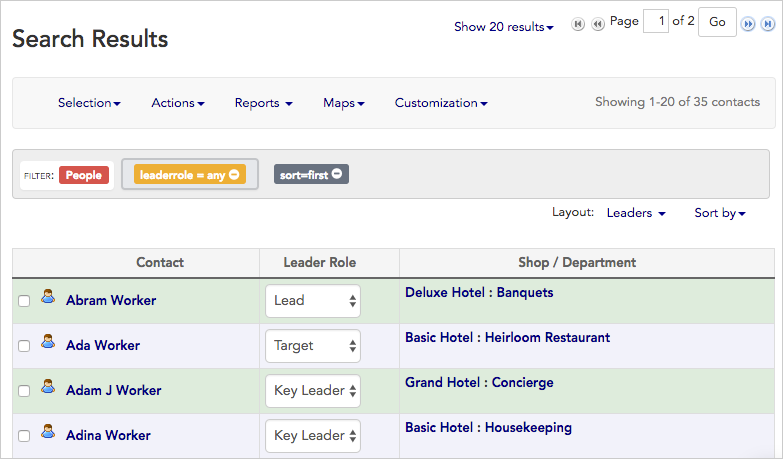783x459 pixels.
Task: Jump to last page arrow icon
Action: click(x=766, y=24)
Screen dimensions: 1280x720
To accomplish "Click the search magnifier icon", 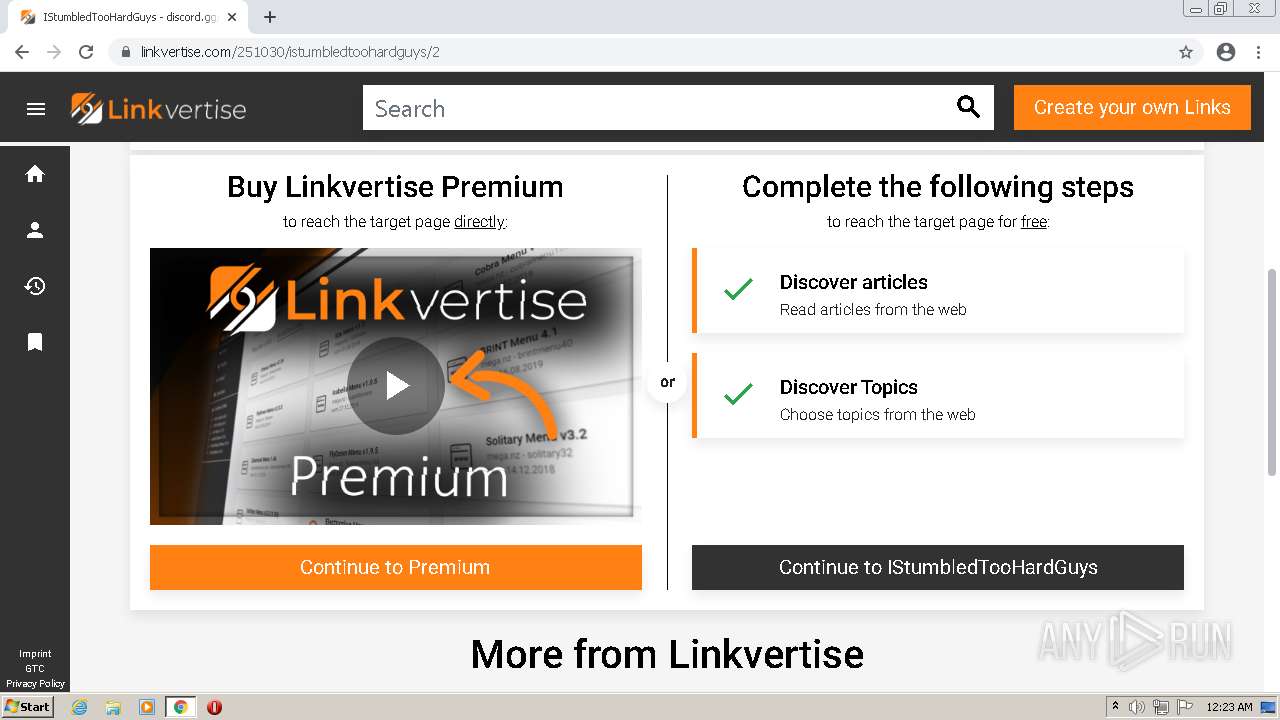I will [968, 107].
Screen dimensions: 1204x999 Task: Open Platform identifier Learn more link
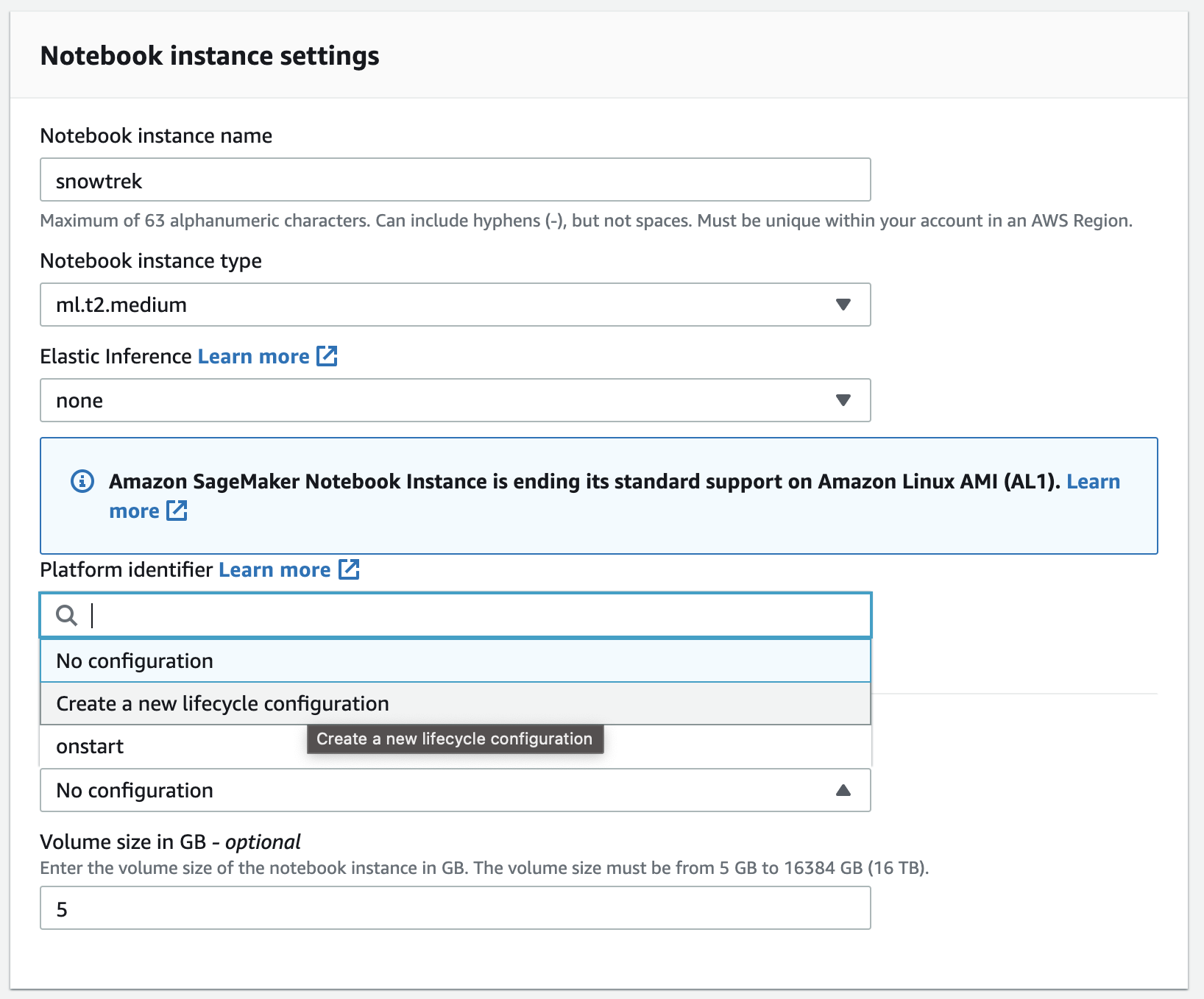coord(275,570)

▸ What is being asked
The required output is the lines from the one containing "Screen dimensions: 1204x999" through the end of the records above, reproduced exactly, with no pictures.

▸ Solution to the problem
Screen dimensions: 1204x999 Task: Open Platform identifier Learn more link
coord(275,570)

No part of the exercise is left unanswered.